- **Set exercise**: Rewrite the stretch from the line containing "Given: Click the 品牌 field label" through the end of the records, putting "heading" wherever "field label" appears and changing nothing else. Omit the pictures.

- **Entries provided**:
====================

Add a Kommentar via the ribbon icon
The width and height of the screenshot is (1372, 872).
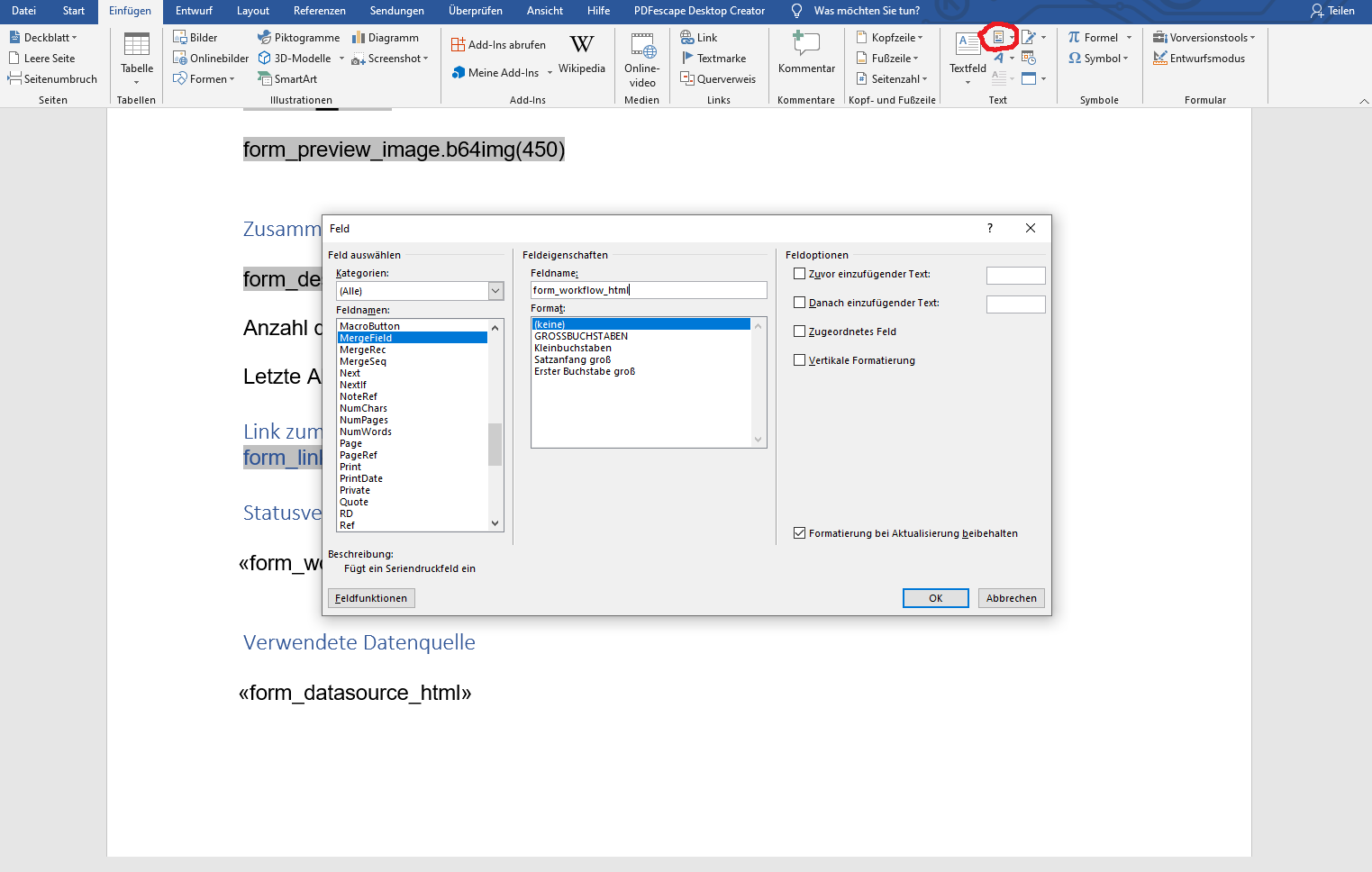[x=805, y=43]
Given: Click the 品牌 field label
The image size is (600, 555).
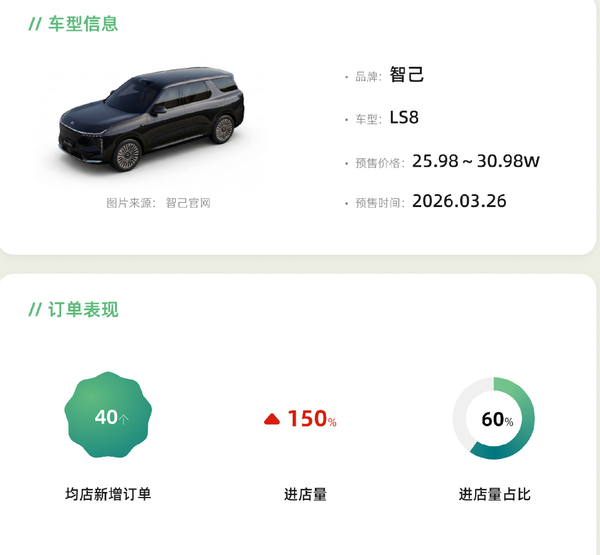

====================

- **Solved exercise**:
Given: Click the 品牌 heading
The image size is (600, 555).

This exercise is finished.